Last week, I published an op-ed on the recent Summit of the Americas recently held in Cartagena, Colombia. By now, you’ve probably heard about it because of the media frenzy around Secret Service scandal (don’t get me started on that one). The op-ed argues, “President Obama left the summit in Latin America with Washington more isolated than ever before. The reason: The stubborn positions the United States takes on the drug war and on Cuba.” I think writing op-eds is something academics need to do more of. Geographers, especially, could apply their insights to show, among many other things, that what happens “over there” truly matters “over here.” The Progressive Media Project, which is where I publish, is great, because it feeds op-eds to the McClatchy-Tribune News Service network of newspapers. Besides being the third-largest newspaper company in the U.S., it is also mainly geared toward local, small-town newspapers, so it helps in potentially going beyond preaching to the converted.

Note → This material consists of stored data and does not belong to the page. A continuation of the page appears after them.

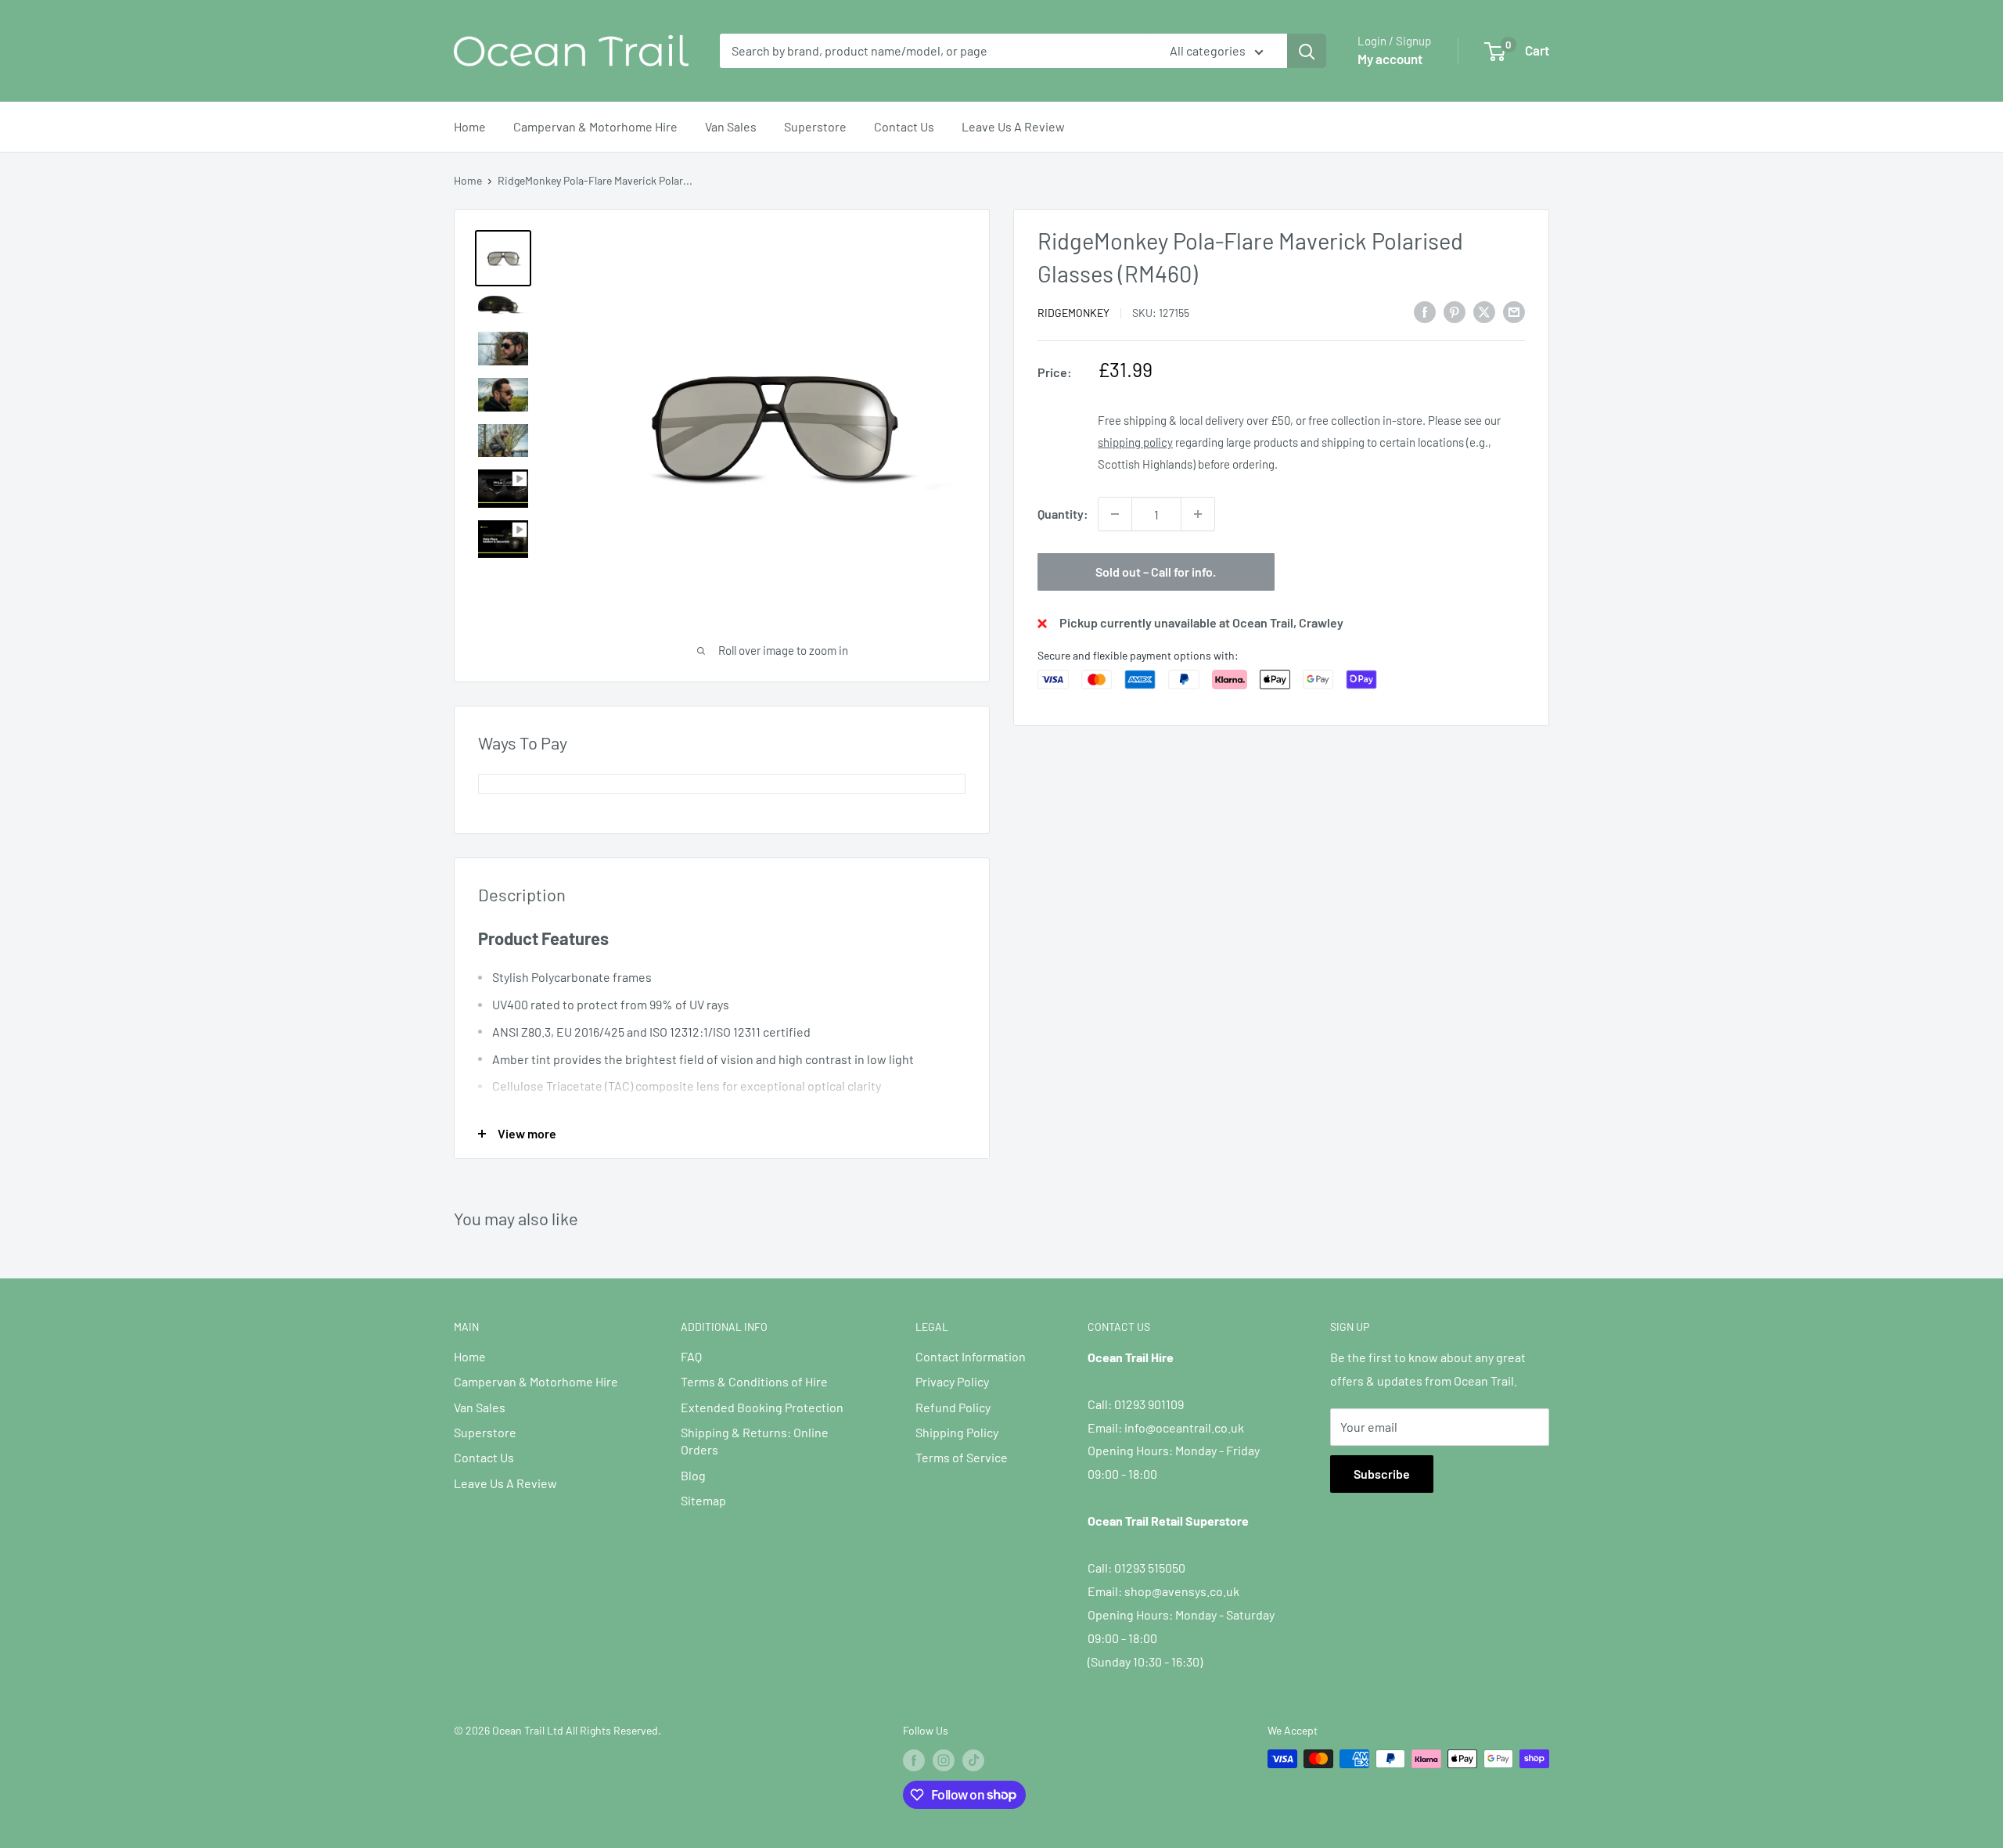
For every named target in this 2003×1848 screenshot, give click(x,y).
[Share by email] (1514, 311)
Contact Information (970, 1356)
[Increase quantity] (1197, 514)
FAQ (691, 1356)
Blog (693, 1475)
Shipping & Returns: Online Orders (755, 1441)
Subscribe (1382, 1473)
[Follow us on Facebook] (914, 1760)
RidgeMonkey (1073, 312)
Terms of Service (961, 1457)
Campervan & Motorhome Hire (595, 126)
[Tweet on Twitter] (1484, 311)
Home (470, 126)
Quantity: (1062, 513)
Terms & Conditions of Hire (754, 1381)
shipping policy (1135, 442)
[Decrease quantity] (1115, 514)
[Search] (1306, 51)
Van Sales (731, 126)
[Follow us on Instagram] (944, 1760)
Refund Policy (953, 1407)
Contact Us (904, 126)
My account (1390, 59)
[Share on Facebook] (1425, 311)
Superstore (815, 126)
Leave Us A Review (1013, 126)
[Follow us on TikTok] (973, 1760)
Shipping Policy (956, 1432)
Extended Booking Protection (762, 1407)
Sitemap (703, 1500)
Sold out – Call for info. (1155, 571)
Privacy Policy (952, 1381)
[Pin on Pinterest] (1454, 311)
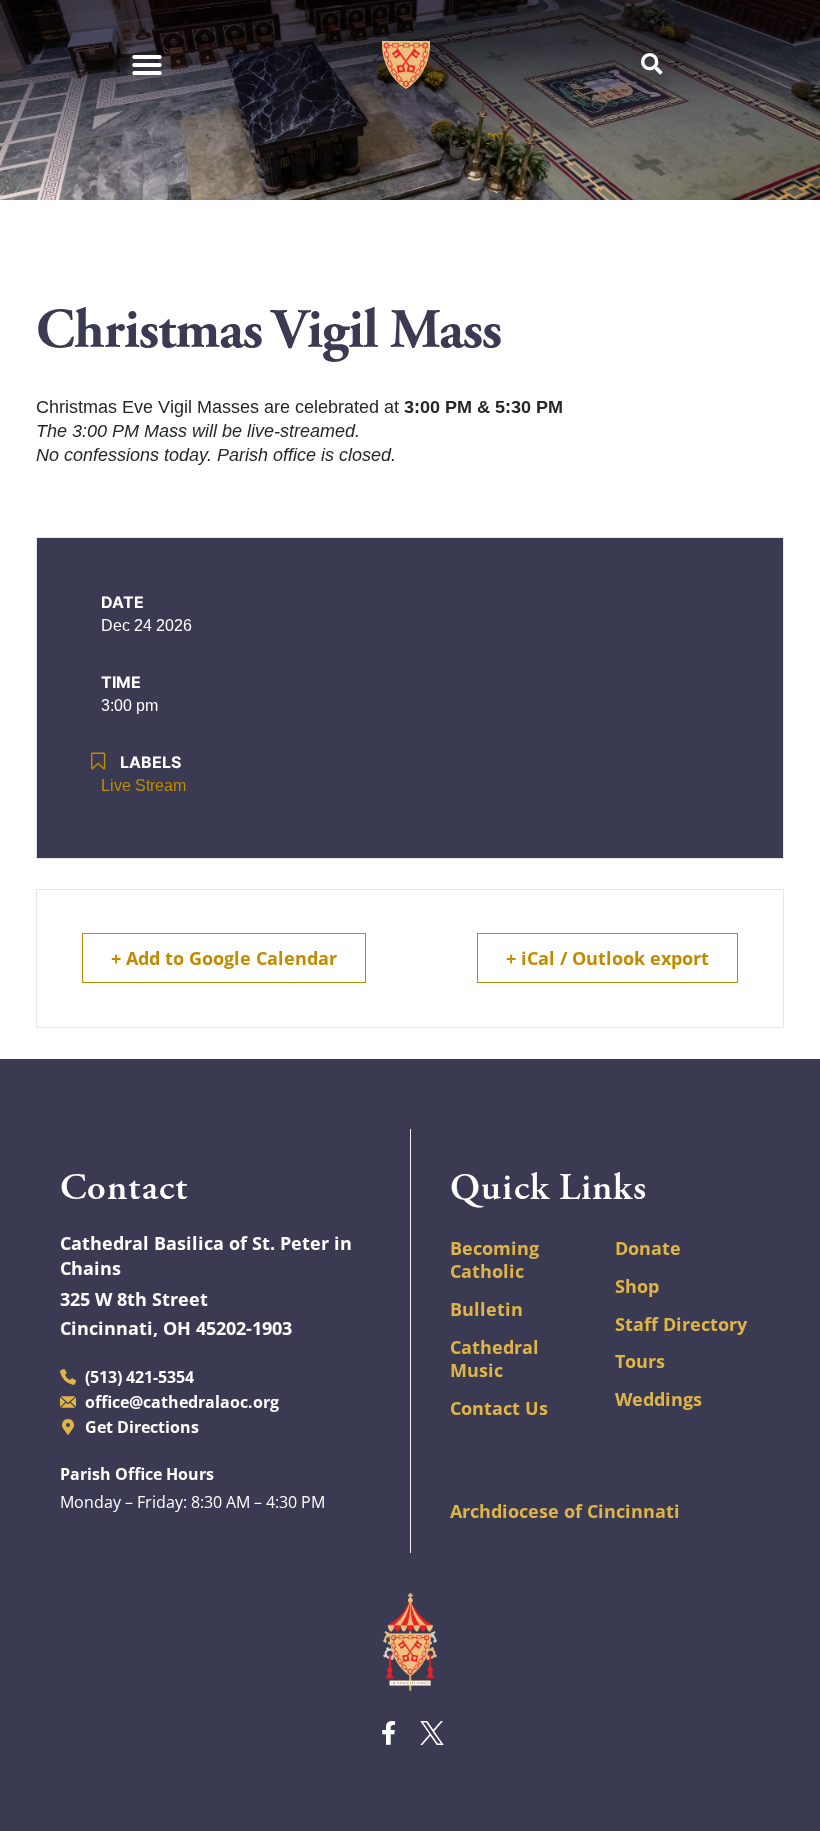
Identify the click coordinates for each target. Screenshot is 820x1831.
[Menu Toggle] (148, 65)
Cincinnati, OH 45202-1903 (176, 1328)
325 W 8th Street (134, 1299)
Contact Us (499, 1408)
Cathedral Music (494, 1358)
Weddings (658, 1399)
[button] (651, 65)
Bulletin (486, 1309)
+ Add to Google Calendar (224, 958)
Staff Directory (681, 1324)
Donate (648, 1248)
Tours (640, 1361)
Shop (637, 1286)
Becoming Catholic (494, 1259)
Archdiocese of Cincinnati (565, 1511)
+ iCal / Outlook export (607, 958)
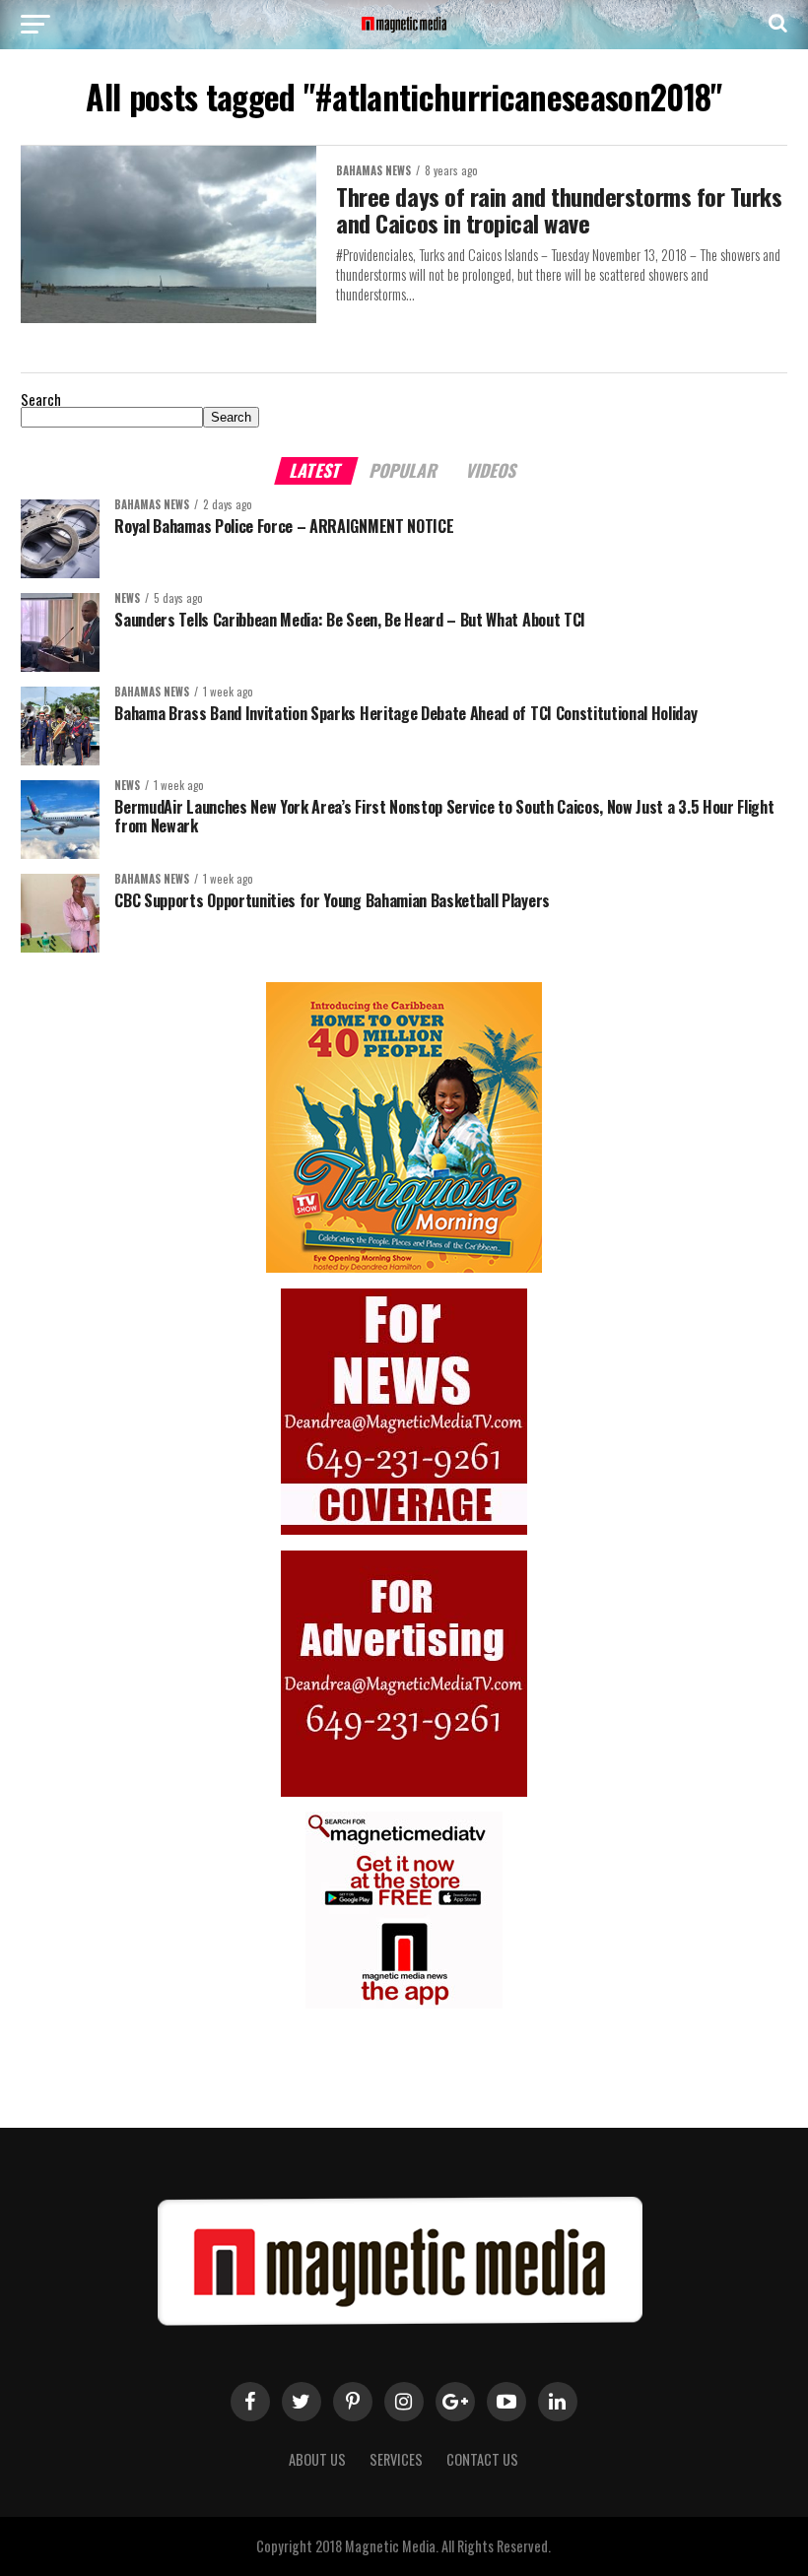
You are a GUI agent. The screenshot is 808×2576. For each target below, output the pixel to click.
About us (317, 2459)
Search (41, 399)
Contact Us (482, 2459)
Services (396, 2459)
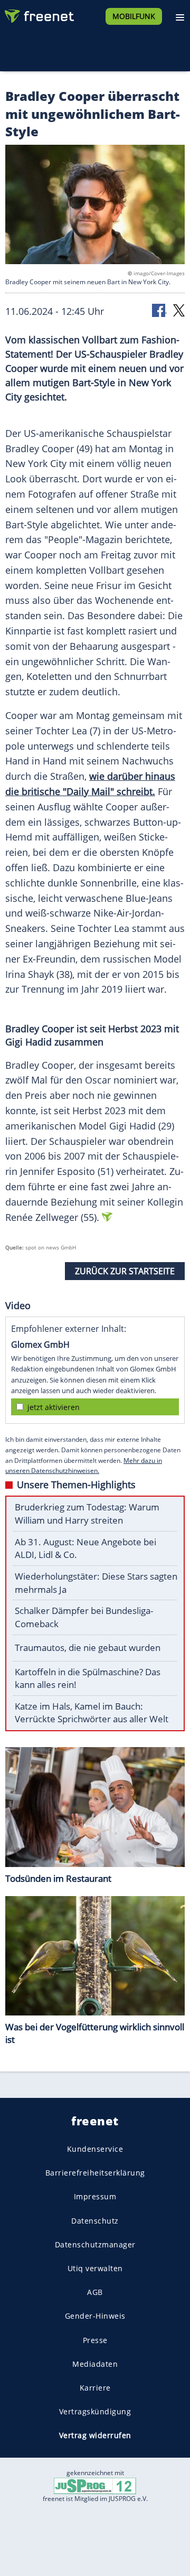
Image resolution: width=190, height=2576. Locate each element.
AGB (95, 2292)
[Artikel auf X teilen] (179, 309)
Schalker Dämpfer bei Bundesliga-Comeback (84, 1617)
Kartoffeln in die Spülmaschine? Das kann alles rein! (87, 1678)
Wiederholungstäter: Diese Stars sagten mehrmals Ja (96, 1582)
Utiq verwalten (95, 2268)
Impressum (95, 2196)
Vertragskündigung (95, 2411)
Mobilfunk (133, 16)
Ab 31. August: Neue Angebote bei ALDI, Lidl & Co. (85, 1548)
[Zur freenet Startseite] (39, 13)
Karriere (95, 2388)
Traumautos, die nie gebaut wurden (87, 1647)
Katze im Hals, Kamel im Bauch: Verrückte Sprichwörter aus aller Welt (91, 1712)
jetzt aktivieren (53, 1407)
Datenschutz (95, 2220)
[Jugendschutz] (95, 2485)
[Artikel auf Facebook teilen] (159, 309)
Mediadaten (95, 2364)
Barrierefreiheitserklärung (95, 2173)
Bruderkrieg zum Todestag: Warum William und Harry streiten (87, 1513)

At about 400-600 words, op-eds always have their downsides. You can really only make one or two points and you inevitably end up simplifying complex issues. On the Cartagena Summit, there’s a lot I didn’t mention: e.g. Argentina’s disputed claim on the Malvinas/Falklands, the U.S.-Colombia free trade agreement confirmation, and the ongoing mass violation of human rights in Colombia that the U.S. knowingly sweeps under the rug. Historian Greg Grandin also pointed out Brazil’s opposition to U.S. monetary policy. Latin American opposition to the Drug War and U.S. Cuba policy was about all I had room for.
One of the most successful in-class exercises I tried last semester when teaching Introduction to Development Studies, an undergraduate course that attracts lots of politically active students, was having the students learn the op-ed format. After explaining it to them, I had them write the first few lines or paragraphs of their op-ed, which could be on anything but I suggested themes from the course. After they worked on it for a bit, I had a few read their work out loud and we gave each reader feedback on what they wrote. Students liked the exercise because they learned a concrete practically applicable skill. Another definite plus is that it helps build critical thinking toward the media that saturates our lives . It’s also an important writing-teaching tool since it parallels the age old five-paragraph essay, while forcing them to write in clear, short sentences.